# Athena growled and barked at my son.



## wild_deuce03 (Aug 14, 2010)

It sounds worse than it is but it really caught me by surprise. My wife, daughters and myself were watching a movie in the living room. My son was watching a movie in his sister's room. All the dogs were passed out on the living room floor with us. Well, my son's movie ended and he came out of the bedroom. Athena was knocked out underneath my recliner. He startled her walking out, house was dark as well, by saying something. She jumped up and flew about halfway between my son and myself growling and barking. We snapped her out of it, she realized who it was, and we then had him come and pet her and she was all about the belly rub! LOL! 

I only bring it up because I thought it was rather impressive that she WOULD NOT back down like my other dogs always have when they were pups. Almost always, when any of the other dogs got spooked when they were pups they'd bark and run away. Athena just stood there! 

Obviously, barking and growling at my son isn't something that's tolerated and we'll make sure it's not a habit, but under the circumstances it was understandable. I think Athena's eyes were still half shut as she was barking. LOL! Anyways, even though Athena is a Bully, I just thought it was pretty interesting to see the pit in her come out especially since she's only 12 weeks old now (and I say this in the most naive way possible because I am assuming that's what it was. If not, then feel free to correct me. I just know none of my other dogs ever stood there ground like this at such a young age).

[Collected data]
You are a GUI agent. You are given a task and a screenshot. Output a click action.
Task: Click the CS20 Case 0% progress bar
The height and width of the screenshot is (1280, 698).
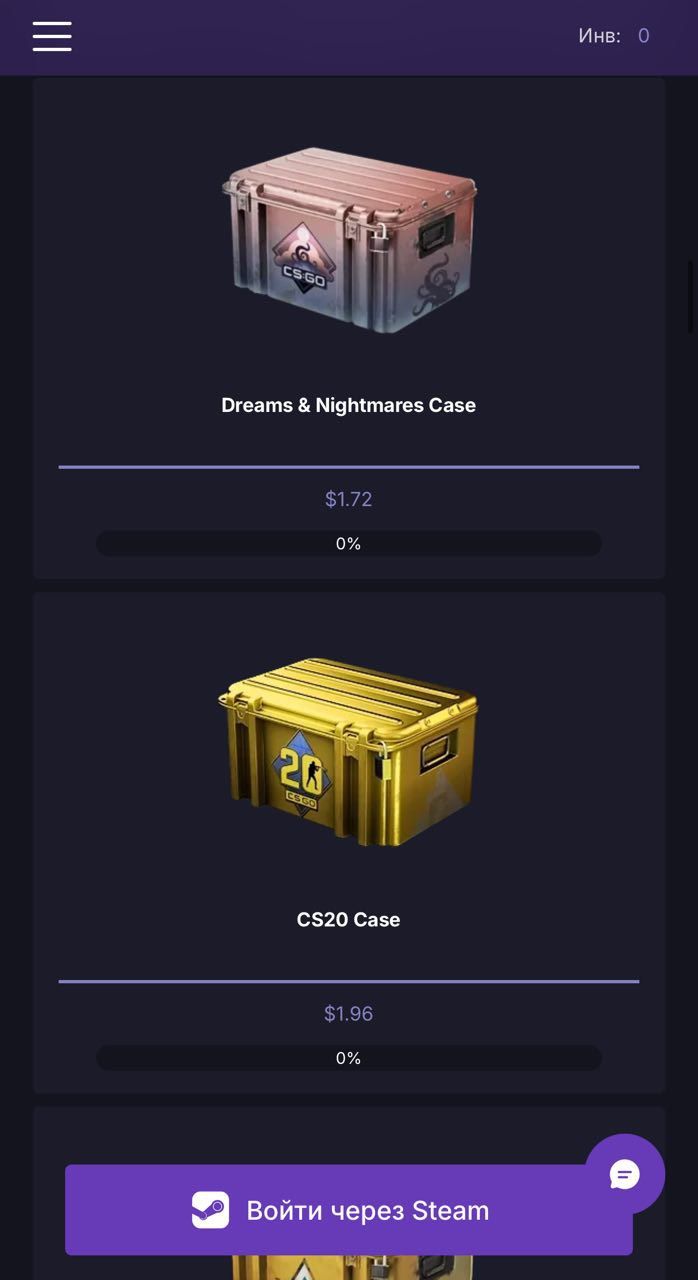349,1058
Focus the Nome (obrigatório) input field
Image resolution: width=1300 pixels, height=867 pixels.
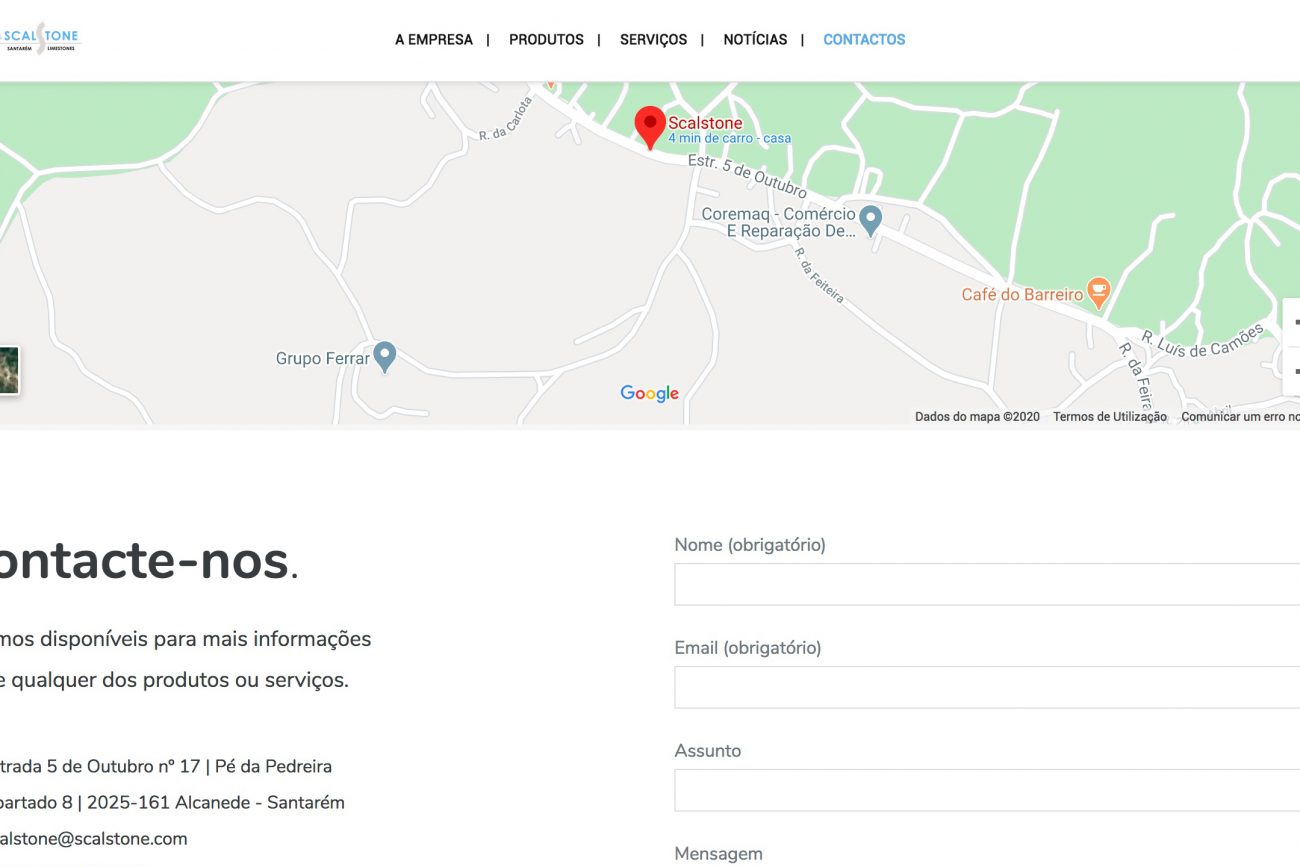click(x=986, y=584)
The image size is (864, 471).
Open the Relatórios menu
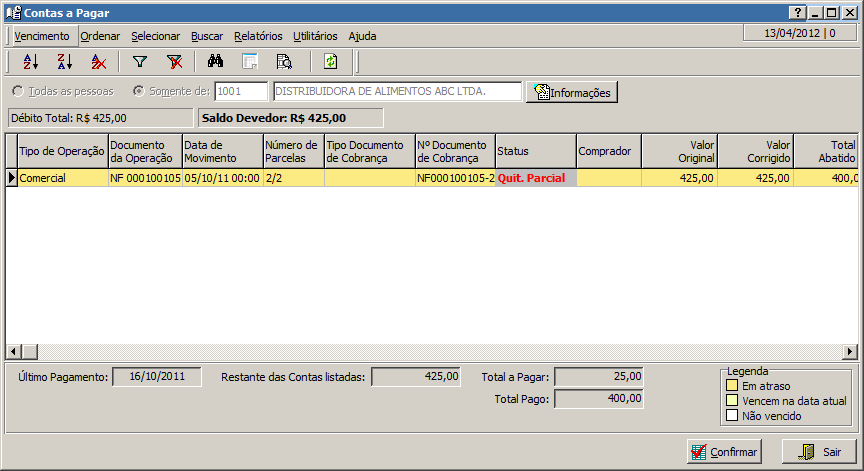point(258,36)
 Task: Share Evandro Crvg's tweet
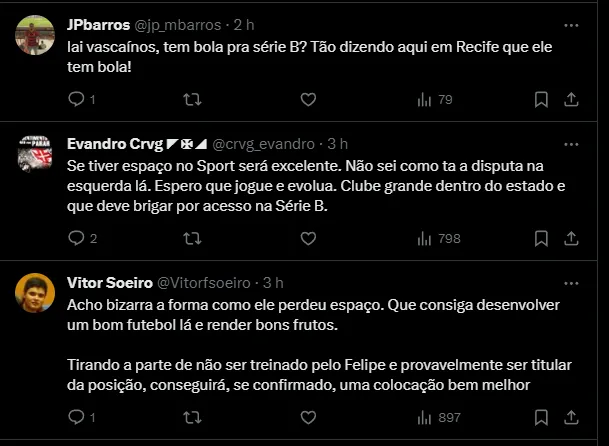pos(571,238)
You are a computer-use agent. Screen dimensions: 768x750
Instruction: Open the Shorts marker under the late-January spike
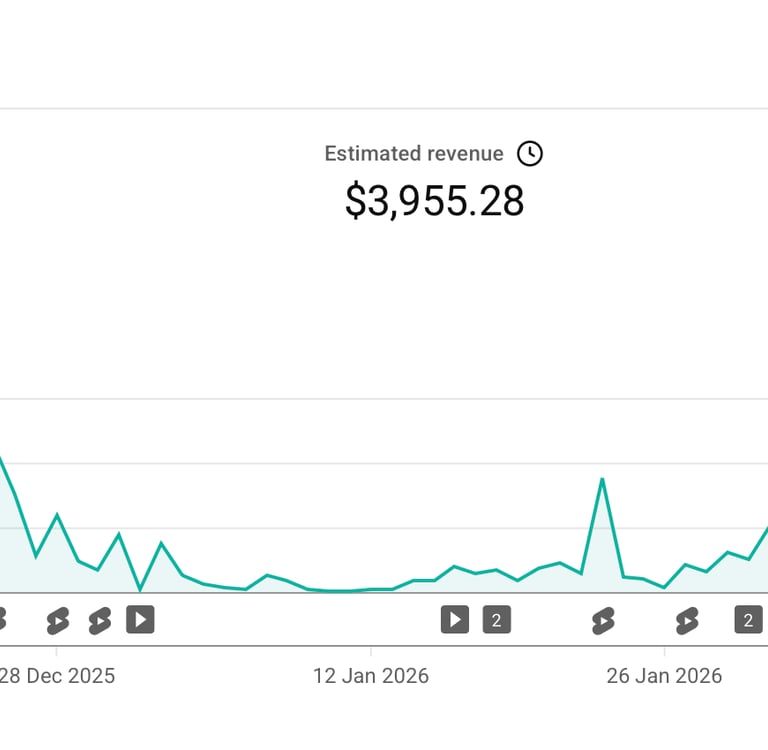pos(602,620)
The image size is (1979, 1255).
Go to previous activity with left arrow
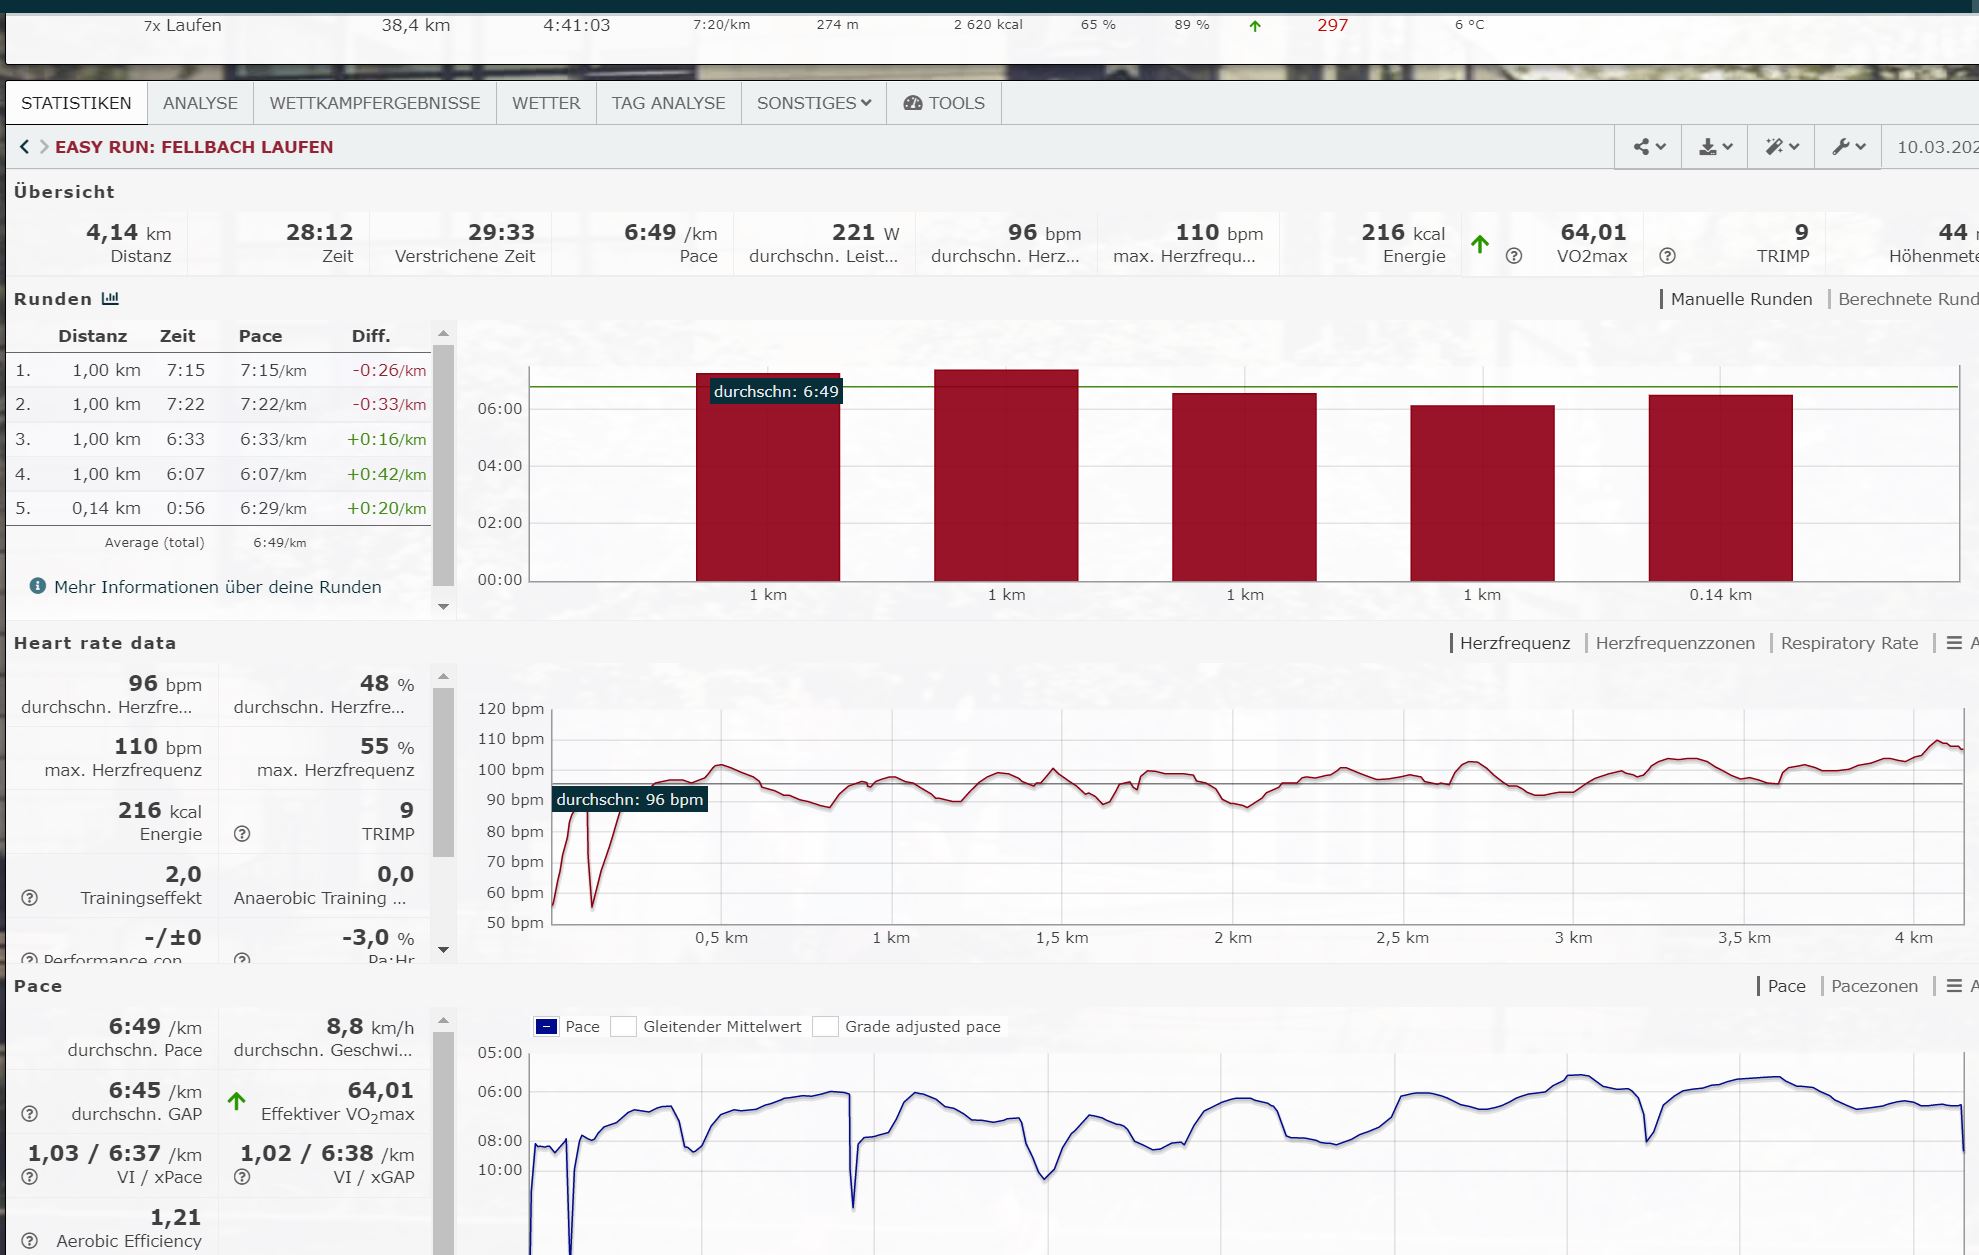(24, 147)
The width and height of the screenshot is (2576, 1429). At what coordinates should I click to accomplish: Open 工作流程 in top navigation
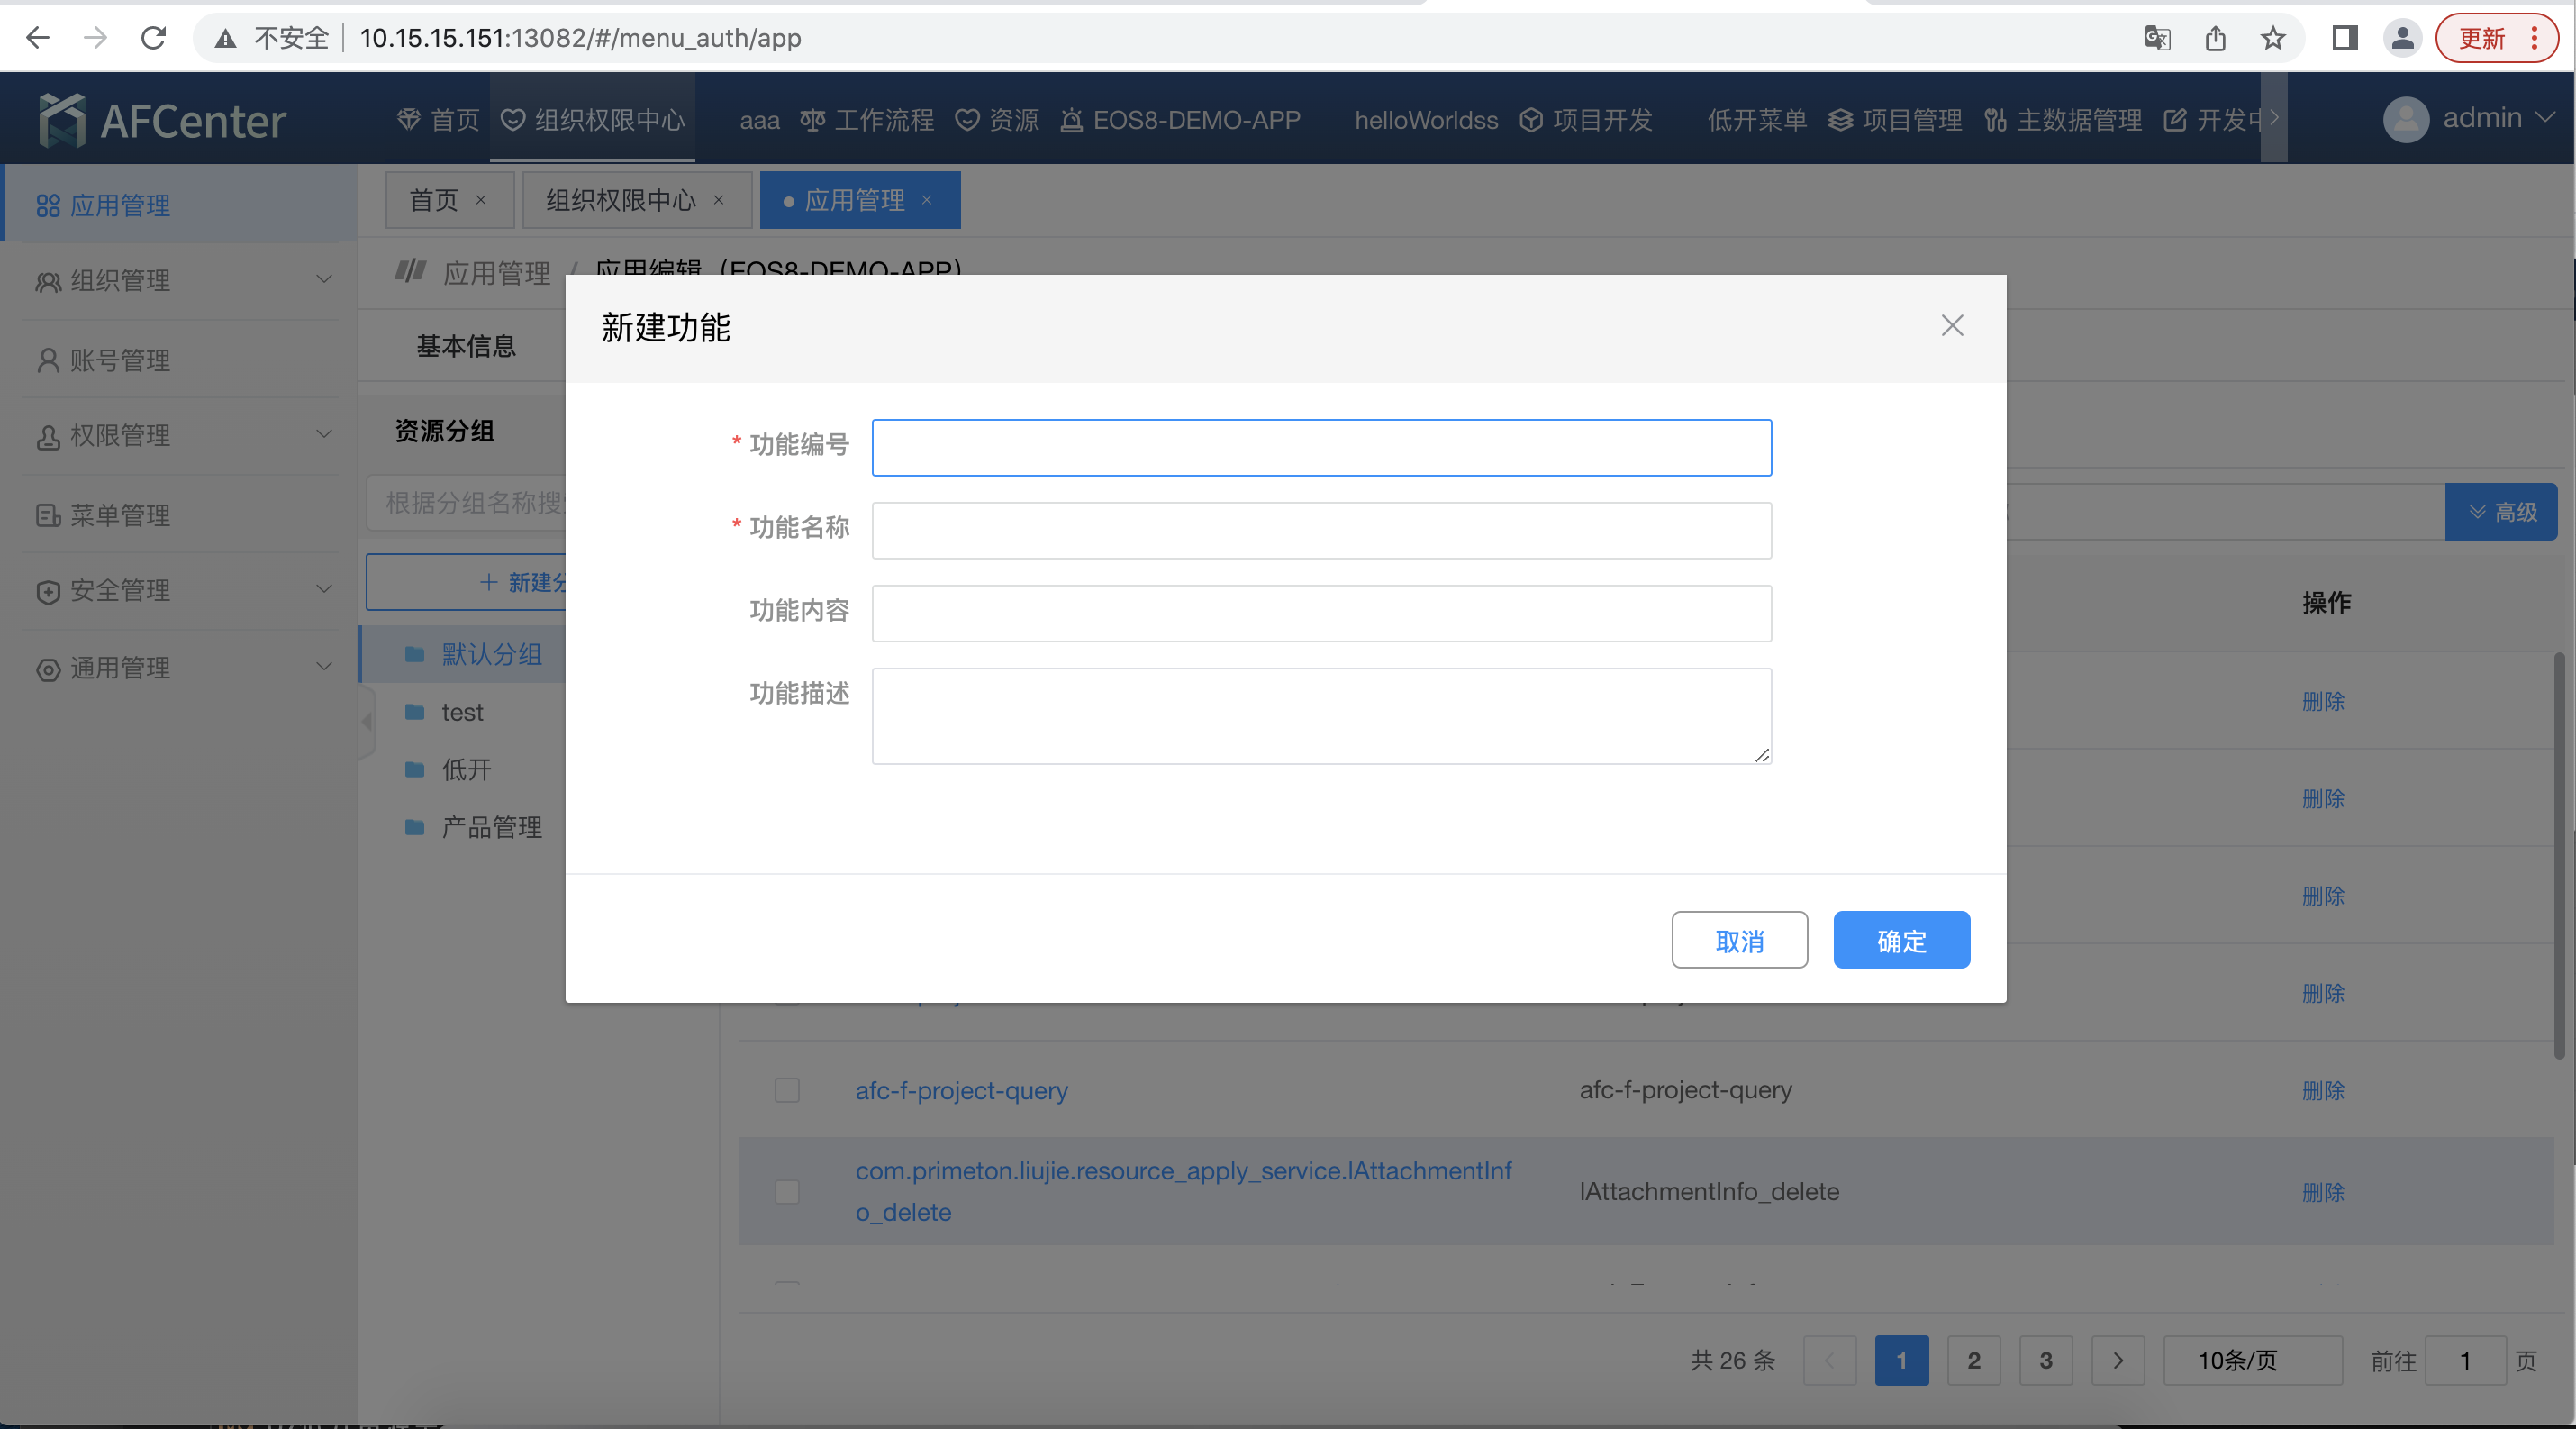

Exercise requirements - Copy the stretch of the forum post about the puppy barking at the son from "It sounds worse" through "belly rub! LOL!" word for word. These lines were taken from a separate source.

Result for this exercise -
It sounds worse than it is but it really caught me by surprise. My wife, daughters and myself were watching a movie in the living room. My son was watching a movie in his sister's room. All the dogs were passed out on the living room floor with us. Well, my son's movie ended and he came out of the bedroom. Athena was knocked out underneath my recliner. He startled her walking out, house was dark as well, by saying something. She jumped up and flew about halfway between my son and myself growling and barking. We snapped her out of it, she realized who it was, and we then had him come and pet her and she was all about the belly rub! LOL!